Virtual Try-On Prototype with Flask, Twilio, and Hugging Face's Gradio API !
This repository contains the code for a virtual try-on application built using Flask, Twilio's WhatsApp API, and Gradio's virtual try-on model. Users can send images via WhatsApp to Twilio to try on garments virtually, and the results are sent back to them.
Features
- Receive images of a person and a garment via WhatsApp.
- Use Gradio’s API to generate virtual try-on results.
- Return the result image to the user via WhatsApp.
- Uses Twilio Sandbox for WhatsApp for easy prototyping and testing.
Technologies Used
- Flask: Backend server to handle requests and interact with Twilio and Gradio.
- Twilio API: To send and receive WhatsApp messages and media.
- Gradio: For interacting with the virtual try-on model.
- Ngrok: For exposing the local server to the internet for WhatsApp interaction.
- OpenCV: For handling images.
Prerequisites
Before running this project, ensure you have the following:
- Twilio account with WhatsApp sandbox setup.
- Hugging Face account to use the Gradio API.
- Python 3.6+ installed on your machine.
Twilio Setup
- Create a Twilio account.
- Activate the Twilio Sandbox for WhatsApp:
- In the Twilio console, navigate to the Messaging section and select Try it Out under the WhatsApp sandbox.
- Follow the instructions to join the sandbox by sending a WhatsApp message to the provided Twilio number.
- Get your Twilio Account SID and Auth Token from your Twilio console:
- Go to Settings in the Twilio console to find these credentials.
- Take note of the Twilio Sandbox number for sending and receiving WhatsApp messages.
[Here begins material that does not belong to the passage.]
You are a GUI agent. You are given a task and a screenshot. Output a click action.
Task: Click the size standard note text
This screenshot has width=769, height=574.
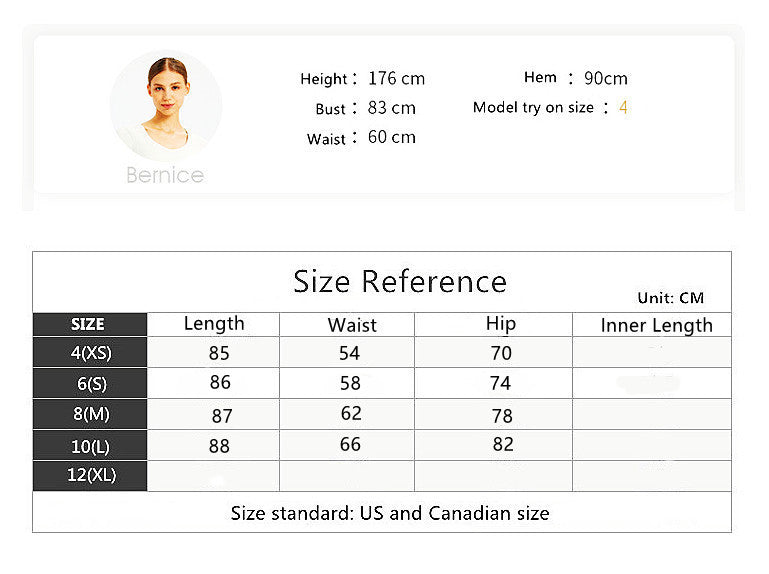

Once the sandbox is set up, you can start receiving and sending messages to the WhatsApp sandbox number for testing your virtual try-on application.
Hugging Face Setup
- Create a Hugging Face account.
- Use the Nymbo Virtual Try-On model as API available on Hugging Face Spaces: Nymbo Virtual Try-On.
Installation
Clone the repository:
git clone https://github.com/adarshb3/Virtual-Try-On-Application-using-Flask-Twilio-and-Gradio.git
cd Virtual-Try-On-Application-using-Flask-Twilio-and-Gradio
Install the required Python packages:
pip install -r requirements.txt
Set up your environment variables:
TWILIO_ACCOUNT_SID=your_account_sid
TWILIO_AUTH_TOKEN=your_auth_token
Running the Application
Start the Flask server:
python app.py
Ngrok Setup for Local Development
Since the Flask server runs locally, we use ngrok to expose the server to the internet so that Twilio's WhatsApp Sandbox can communicate with it.
- Download and install ngrok from here.
- Once installed, authenticate ngrok by running:
ngrok authtoken your_ngrok_auth_token
(Get your authentication token from the ngrok dashboard after signing up). 3. Start ngrok to expose your local Flask server:
.\ngrok http 8080
Copy the ngrok forwarding URL (e.g., https://e3e3-xxxx.ngrok-free.app) and set this as your Twilio webhook under the WhatsApp Sandbox Settings:
https://your-ngrok-url/webhook
Use WhatsApp to send a message or an image to the Twilio Sandbox number, and the application will respond with the virtual try-on result.
Code Explanation
- app.py: The main Flask application that handles incoming WhatsApp messages, downloads the images from Twilio, and interacts with Gradio's virtual try-on model.
- static: This folder stores the images temporarily that are sent by users.
- requirements.txt: List of dependencies required for the project.
Key Functions
- webhook(): Handles incoming POST requests from Twilio, manages the session, and interacts with the Gradio API.
- send_to_gradio(): Sends the person and garment images to Gradio's model for processing.
- download_image(): Downloads media files from Twilio's API and stores them locally.
Usage
- Send a photo of yourself via WhatsApp to the Twilio Sandbox number.
- You'll receive a prompt asking you to send a photo of the garment.
- After sending the garment photo, the system will process the images and send you the result with the garment virtually applied to your photo.
Future Enhancements
- Integrate more detailed error handling for the Gradio API.
- Add functionality to handle multiple garments or different garment categories (e.g. bottoms, shoes).
- Deploy on a production-grade WSGI server like Gunicorn instead of the Flask development server.
License
This project is licensed under the MIT License.